What is expected: The response must consist of the records below, copied exactly.

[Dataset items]
--- --- ---
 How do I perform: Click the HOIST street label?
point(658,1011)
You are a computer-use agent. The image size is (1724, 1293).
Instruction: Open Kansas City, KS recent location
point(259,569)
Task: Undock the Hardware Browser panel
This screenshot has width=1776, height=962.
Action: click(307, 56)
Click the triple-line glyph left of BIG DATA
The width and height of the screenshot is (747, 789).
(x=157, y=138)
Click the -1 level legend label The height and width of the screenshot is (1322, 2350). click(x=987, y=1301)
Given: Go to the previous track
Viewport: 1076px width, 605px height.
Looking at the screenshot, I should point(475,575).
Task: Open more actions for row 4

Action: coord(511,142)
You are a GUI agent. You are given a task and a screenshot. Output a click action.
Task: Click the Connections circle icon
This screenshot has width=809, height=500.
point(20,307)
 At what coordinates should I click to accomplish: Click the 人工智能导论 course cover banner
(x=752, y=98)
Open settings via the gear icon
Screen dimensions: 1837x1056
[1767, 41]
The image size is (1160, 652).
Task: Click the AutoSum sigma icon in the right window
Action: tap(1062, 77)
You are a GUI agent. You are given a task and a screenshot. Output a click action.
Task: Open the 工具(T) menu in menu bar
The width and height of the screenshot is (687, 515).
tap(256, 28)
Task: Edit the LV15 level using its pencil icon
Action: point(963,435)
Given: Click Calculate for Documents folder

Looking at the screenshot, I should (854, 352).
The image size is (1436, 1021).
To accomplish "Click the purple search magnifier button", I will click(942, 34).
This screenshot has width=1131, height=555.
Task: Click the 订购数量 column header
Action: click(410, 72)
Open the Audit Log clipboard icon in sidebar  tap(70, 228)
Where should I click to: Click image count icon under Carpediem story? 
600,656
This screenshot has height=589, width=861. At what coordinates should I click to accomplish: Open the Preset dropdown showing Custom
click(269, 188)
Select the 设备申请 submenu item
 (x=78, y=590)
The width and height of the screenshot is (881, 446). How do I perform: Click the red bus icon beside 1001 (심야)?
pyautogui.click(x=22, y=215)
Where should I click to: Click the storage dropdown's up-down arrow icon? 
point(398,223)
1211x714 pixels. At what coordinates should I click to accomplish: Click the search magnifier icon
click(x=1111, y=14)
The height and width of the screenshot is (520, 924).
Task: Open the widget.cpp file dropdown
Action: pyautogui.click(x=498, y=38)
--- --- ---
Result of this exercise:
 How do I perform: Click the HOIST street label?
point(658,1011)
You are a computer-use agent. The image size is (1724, 1293).
Instruction: Open Kansas City, KS recent location
point(259,569)
Task: Undock the Hardware Browser panel
This screenshot has width=1776, height=962.
Action: click(307, 56)
Click the triple-line glyph left of BIG DATA
The width and height of the screenshot is (747, 789).
(x=157, y=138)
Click the -1 level legend label The height and width of the screenshot is (1322, 2350). click(x=987, y=1301)
Given: Go to the previous track
Viewport: 1076px width, 605px height.
Looking at the screenshot, I should point(475,575).
Task: Open more actions for row 4

Action: coord(511,142)
You are a GUI agent. You are given a task and a screenshot. Output a click action.
Task: Click the Connections circle icon
This screenshot has width=809, height=500.
point(20,307)
 At what coordinates should I click to accomplish: Click the 人工智能导论 course cover banner
(x=752, y=98)
Open settings via the gear icon
Screen dimensions: 1837x1056
[1767, 41]
The image size is (1160, 652).
Task: Click the AutoSum sigma icon in the right window
Action: tap(1062, 77)
You are a GUI agent. You are given a task and a screenshot. Output a click action.
Task: Open the 工具(T) menu in menu bar
The width and height of the screenshot is (687, 515).
tap(256, 28)
Task: Edit the LV15 level using its pencil icon
Action: point(963,435)
Given: Click Calculate for Documents folder

Looking at the screenshot, I should (854, 352).
The image size is (1436, 1021).
To accomplish "Click the purple search magnifier button", I will click(942, 34).
This screenshot has width=1131, height=555.
Task: Click the 订购数量 column header
Action: click(410, 72)
Open the Audit Log clipboard icon in sidebar  tap(70, 228)
Where should I click to: Click image count icon under Carpediem story? 
600,656
This screenshot has height=589, width=861. At what coordinates should I click to accomplish: Open the Preset dropdown showing Custom
click(269, 188)
Select the 设备申请 submenu item
 (x=78, y=590)
The width and height of the screenshot is (881, 446). How do I perform: Click the red bus icon beside 1001 (심야)?
pyautogui.click(x=22, y=215)
Where should I click to: Click the storage dropdown's up-down arrow icon? 
point(398,223)
1211x714 pixels. At what coordinates should I click to accomplish: Click the search magnifier icon
click(x=1111, y=14)
The height and width of the screenshot is (520, 924).
Task: Open the widget.cpp file dropdown
Action: pyautogui.click(x=498, y=38)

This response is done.